Georgien ist zweifellos das Land der Pilgerstätten, Kirchen und Klöster, und deren sakrale Kraft scheint ein spiritueller Kraftquell für die bescheidene Bevölkerung zu sein. Einer dieser Plätze ist der Klosterkomplex Gelati. Im 12. Jahrhundert erbaut, steht er beispielhaft für jenes goldene Zeitalter Georgiens und gehörte damals zu den wohl einflussreichsten geistigen Zentren in dieser Region. Der Gründer des Klosters – König David Agmashenebeli – hat hier, gemeinsam mit über 20 weiteren Notabeln, seine letzte Ruhestätte gefunden. Als wir uns wieder auf den Weg in Richtung des Klosters Motsameta machen, kreuzen hinter einer unübersichtlichen Kurve ein paar Kühe in aller Ruhe die Fahrbahn – georgischer Alltag, an den man sich erst gewöhnen muss. Vor der Anlage dann einige Devotionalienstände, von wo aus eine kurze Gehstrecke zu dem exponiert gelegenen Sakralbau führt. Hier, in der Gruft der MariaVerkündigungskirche, wurden die Gebeine der beiden Fürstensöhne David und Konstantin beigesetzt. Als sie sich tapfer den einfallenden Arabern zur Wehr setzten, fanden sie einen grausamen Tod und wurden anschliessend in den tief unter der Stätte liegenden – und heute überaus malerisch wirkenden – Rioni-Fluss geworfen.
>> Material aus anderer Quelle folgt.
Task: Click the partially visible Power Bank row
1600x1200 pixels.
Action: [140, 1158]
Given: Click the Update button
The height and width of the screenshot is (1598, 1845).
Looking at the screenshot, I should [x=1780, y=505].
Auf dem Weg nach Swanetien
Am nächsten Tag brechen wir mit einer solide wirkenden Marschrutka in Richtung des Grossen Kaukasus, genauer gesagt nach Swanetien, auf, jene weitgehend von der Natur belassene Ecke von kulturell archaischer Aussergewöhnlichkeit. Die Region gleicht einem Mysterium, so weit entfernt fühlt sich der Betrachter, wenn er eine allgewaltige über sich hereinbrechende Natur und kaum verständliche Sitten und Gebräuche dieses ungewöhnlichen Landstreifens erleben darf. Das Fahrzeug quält sich über die Serpentinen immer weiter in die Höhe, bis irgendwann die für Swanetien typischen, aus Stein geschaffenen Wehrtürme mehr und mehr auftauchen. Lieblich umrahmen Berge und Wälder das 3 000-Seelen-Städtchen, das seit Öffnung der Region einen deutlichen Aufschwung erlebt hat.
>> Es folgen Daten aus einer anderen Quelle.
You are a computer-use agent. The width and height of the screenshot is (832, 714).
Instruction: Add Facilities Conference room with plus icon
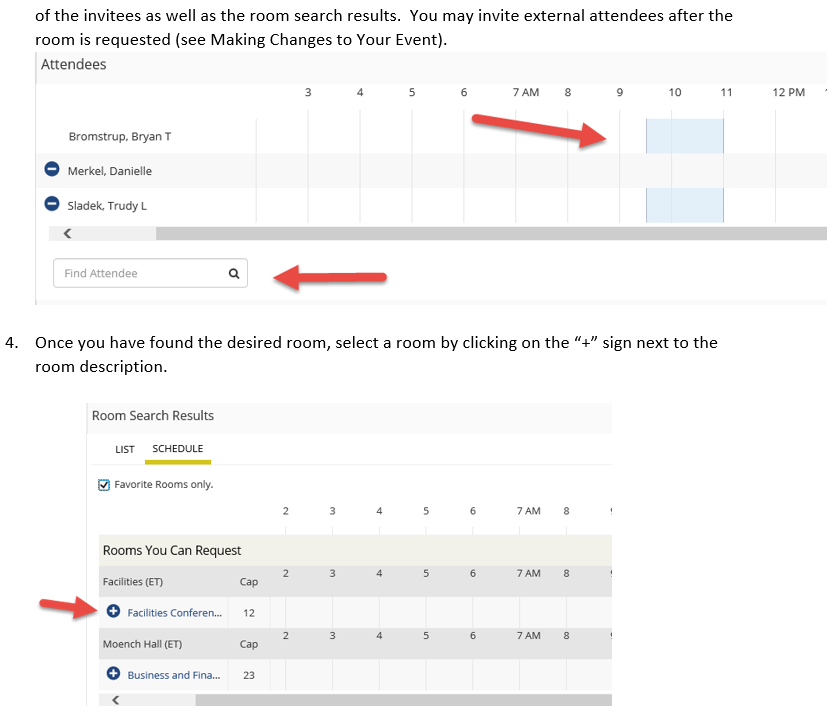(114, 611)
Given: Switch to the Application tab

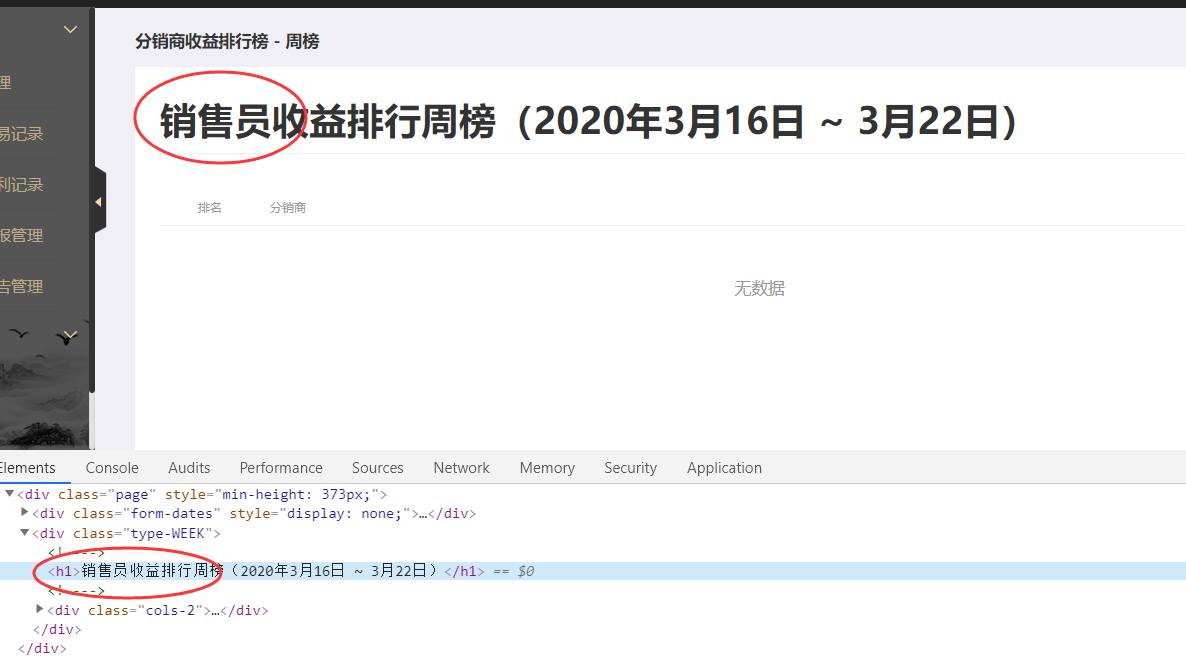Looking at the screenshot, I should coord(724,468).
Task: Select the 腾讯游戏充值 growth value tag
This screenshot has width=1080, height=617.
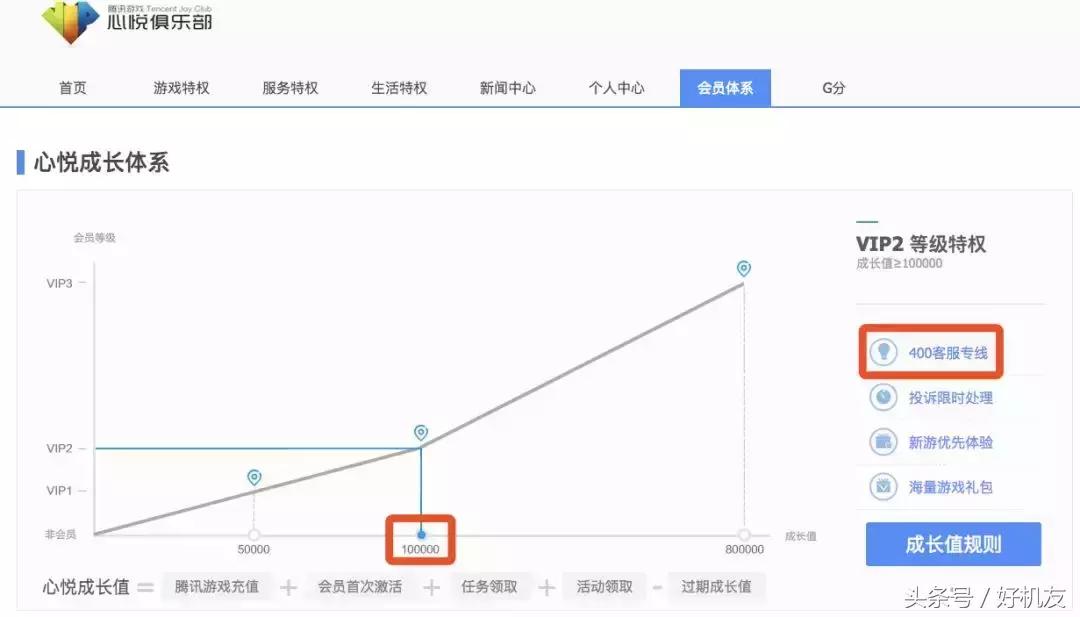Action: (216, 587)
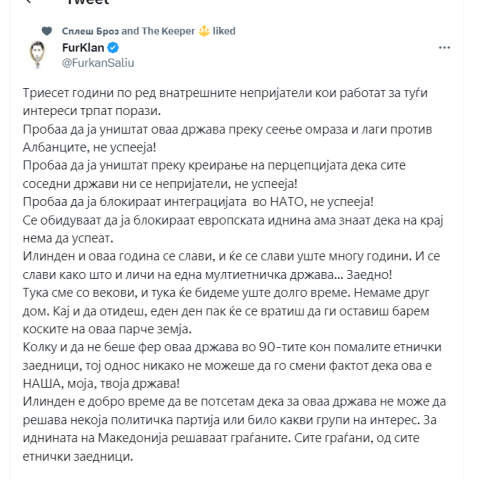The height and width of the screenshot is (480, 480).
Task: Click the sentence beginning "Триесет години по ред"
Action: pos(225,102)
Zu den Wehrtürmen von Uschguli Gut zwei Stunden dauert die weitere Fahrt nach Uschguli über Pisten, Geröll und im Schosse der hier übermächtigen Natur mit ihren überschäumenden Flussläufen, den Bergrutschen und anderen Unzulänglichkeiten, die es auszuhalten gilt, bis sich das Tal weitet und sich Dutzende steinerner Zeugnisse in Form trutziger Wehrtürme vom stahlblauen Himmel abheben. Die Urwüchsigkeit und Entlegenheit der Region um Uschguli, dem höchstgelegenen und dauerhaft bewohnten Dorf Europas, hat eine eigene Sprache erschaffen und einen rauen Menschenschlag hervorgebracht, der immer noch seine Stammessitten aus Überzeugung lebt und dessen Tapferkeit und Kampfesmoral bereits in der Vergangenheit einen legendären Ruf innehatten.